> _Prompt_
Please copy the listing between the lines holding "Screen dimensions: 1920x1080" and "pyautogui.click(x=1659, y=484)", inclusive, replacing "factory icon" with "factory button" and leaving everything else unchanged. Leave the pictures out of your answer.

> _Provided records_
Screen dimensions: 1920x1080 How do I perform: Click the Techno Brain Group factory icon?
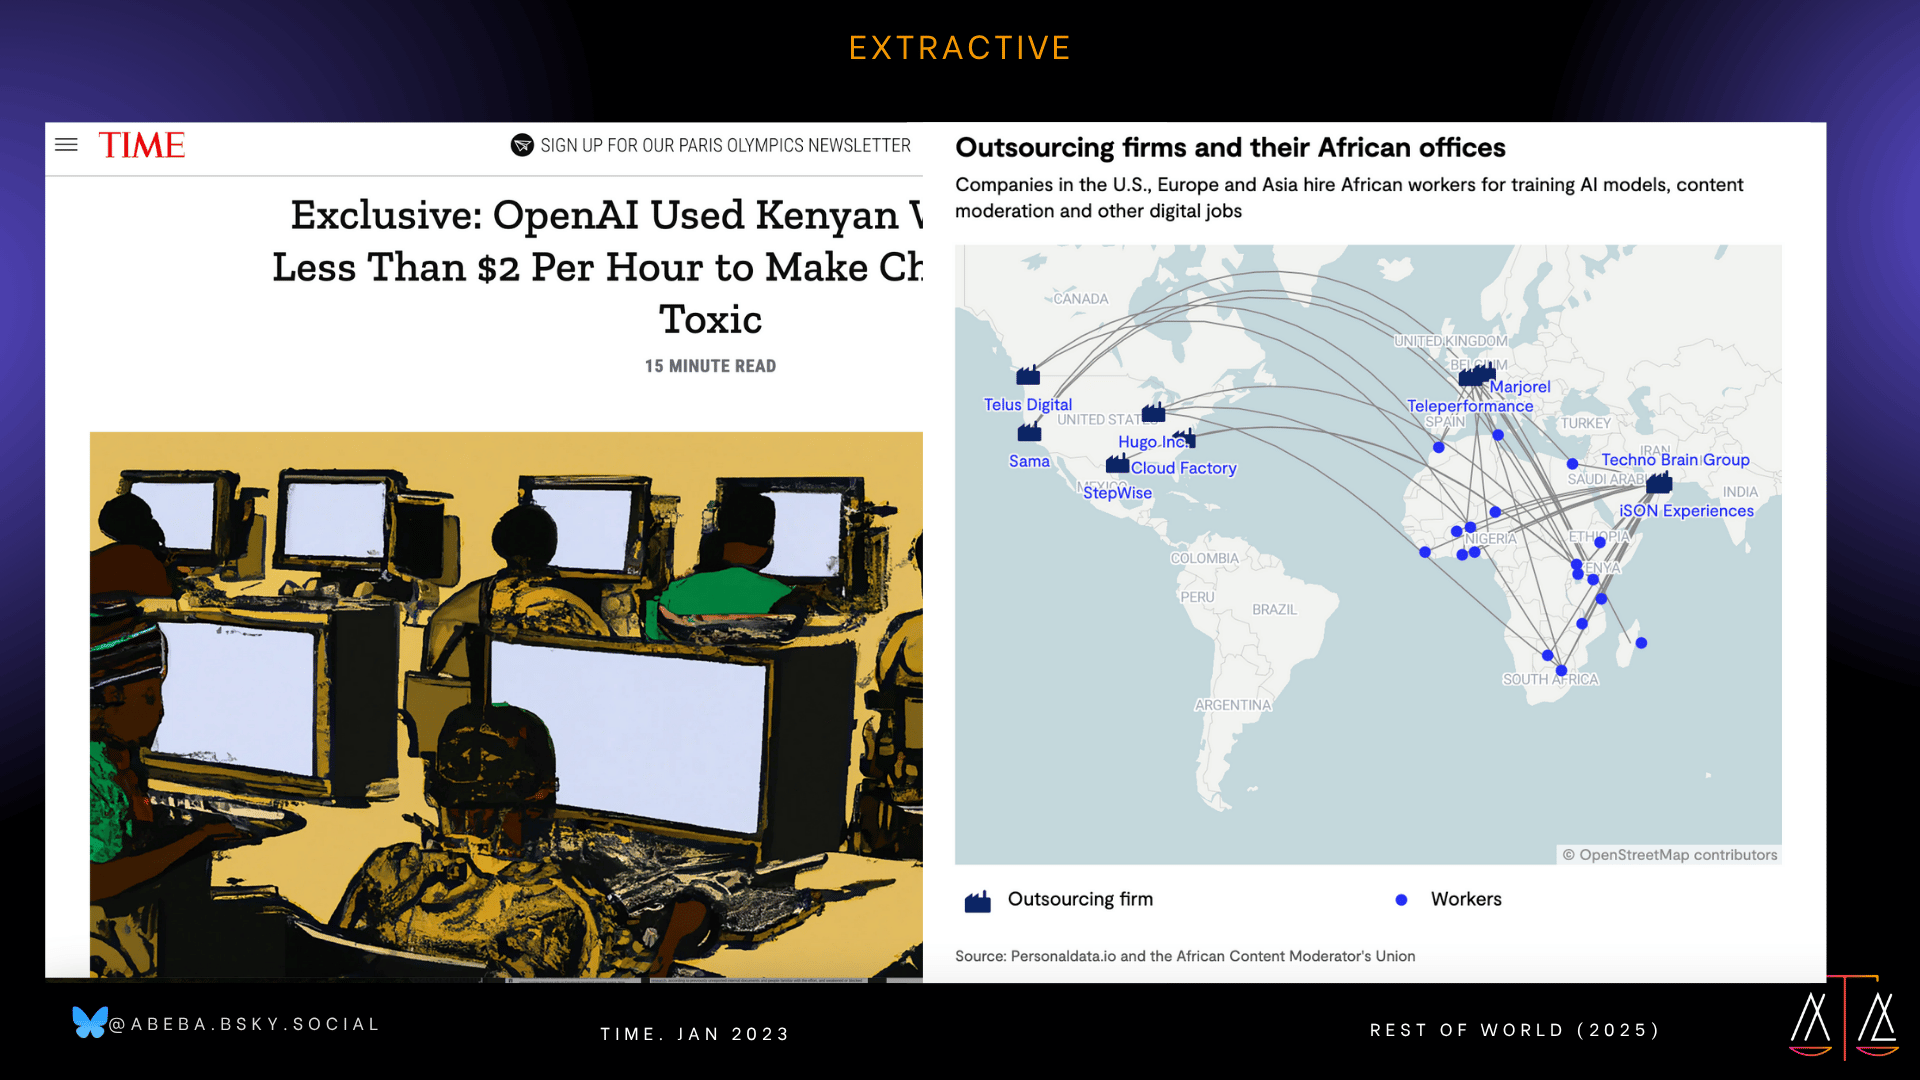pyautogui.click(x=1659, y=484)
* * *
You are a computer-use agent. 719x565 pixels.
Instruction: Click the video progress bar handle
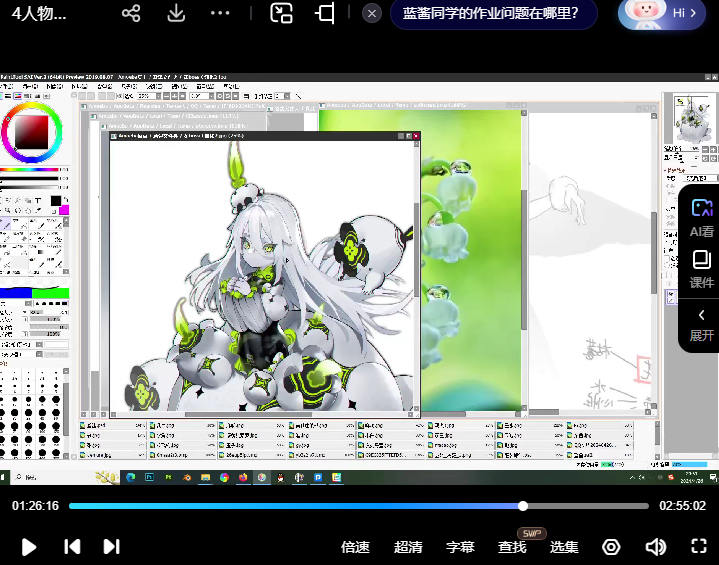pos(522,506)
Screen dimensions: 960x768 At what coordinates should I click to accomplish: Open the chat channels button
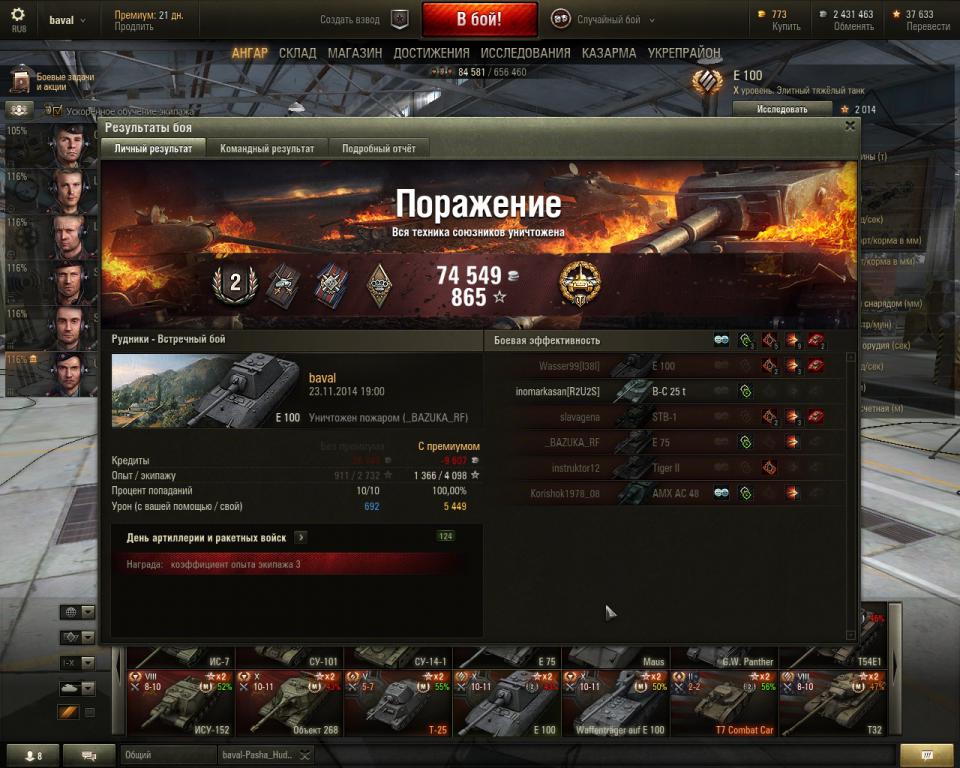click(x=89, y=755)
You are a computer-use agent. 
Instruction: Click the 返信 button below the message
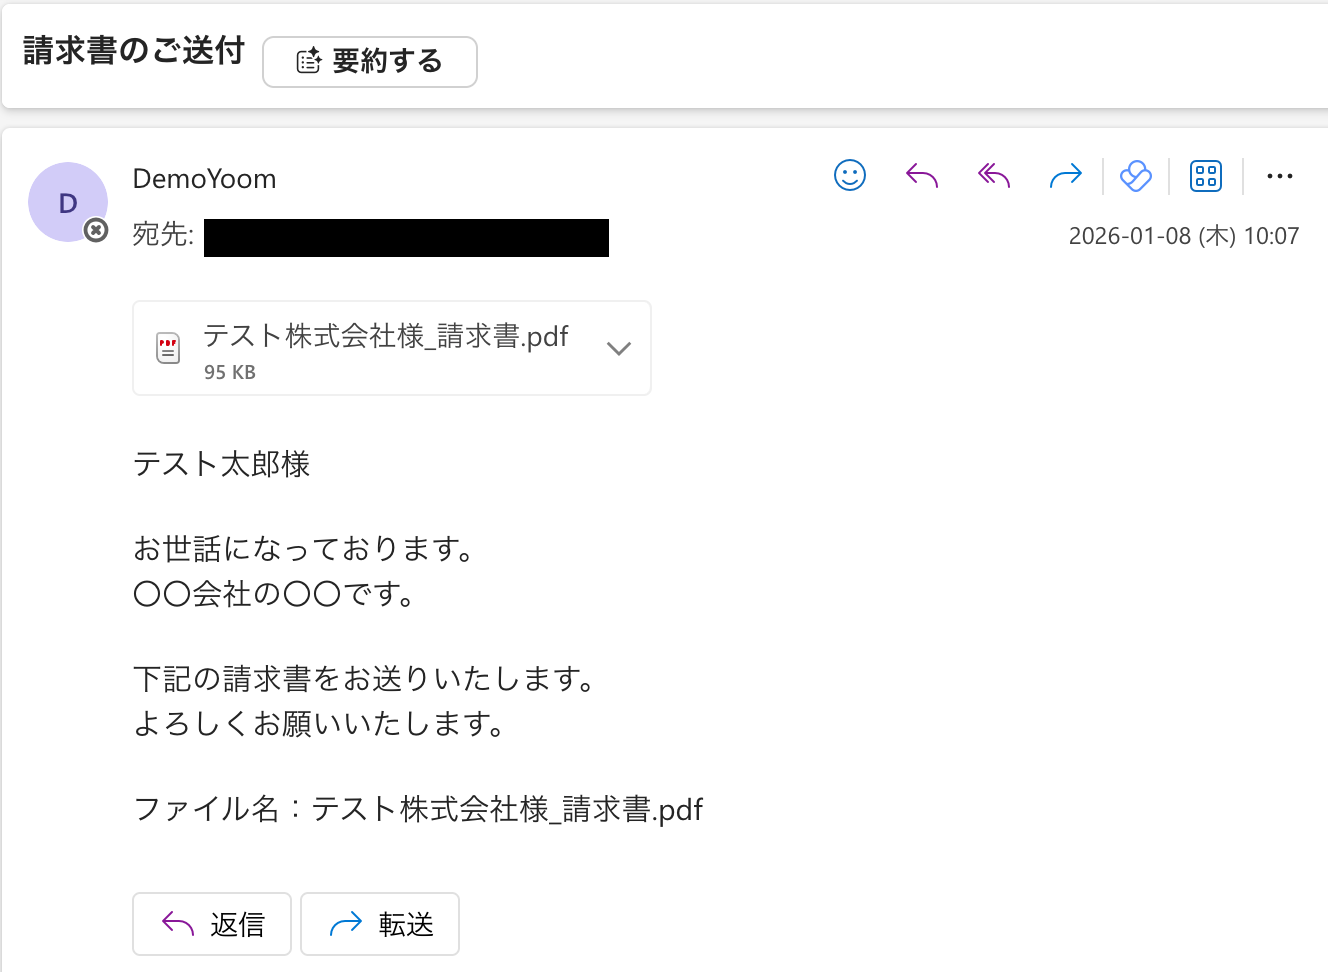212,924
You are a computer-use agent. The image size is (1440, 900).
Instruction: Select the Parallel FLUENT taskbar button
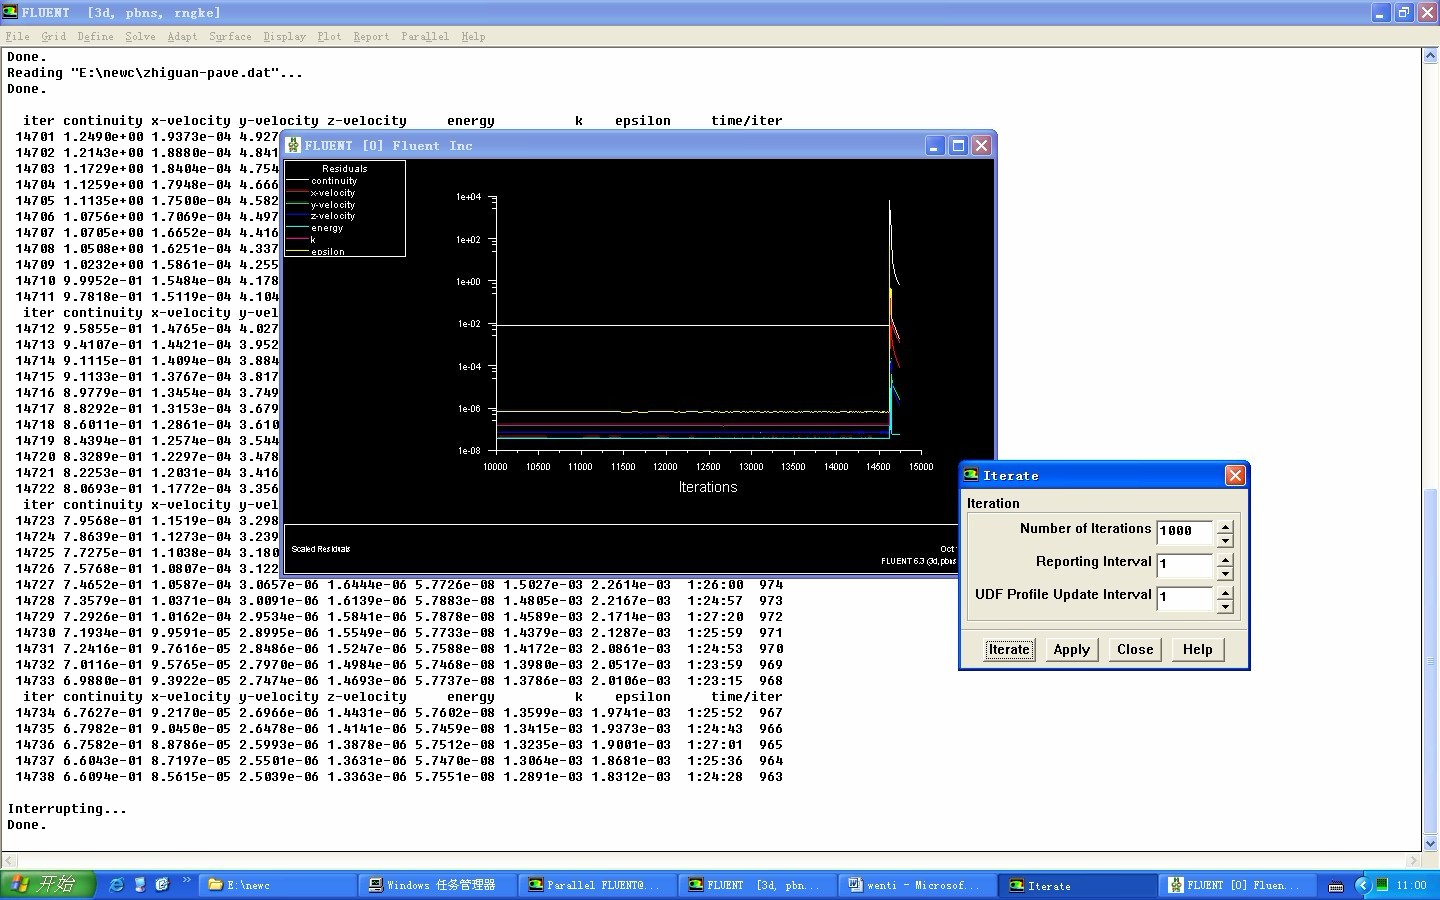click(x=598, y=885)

> _The solution_
Screen dimensions: 1920x1080 How do I perform: Click the Techno Brain Group factory button?
pyautogui.click(x=1659, y=484)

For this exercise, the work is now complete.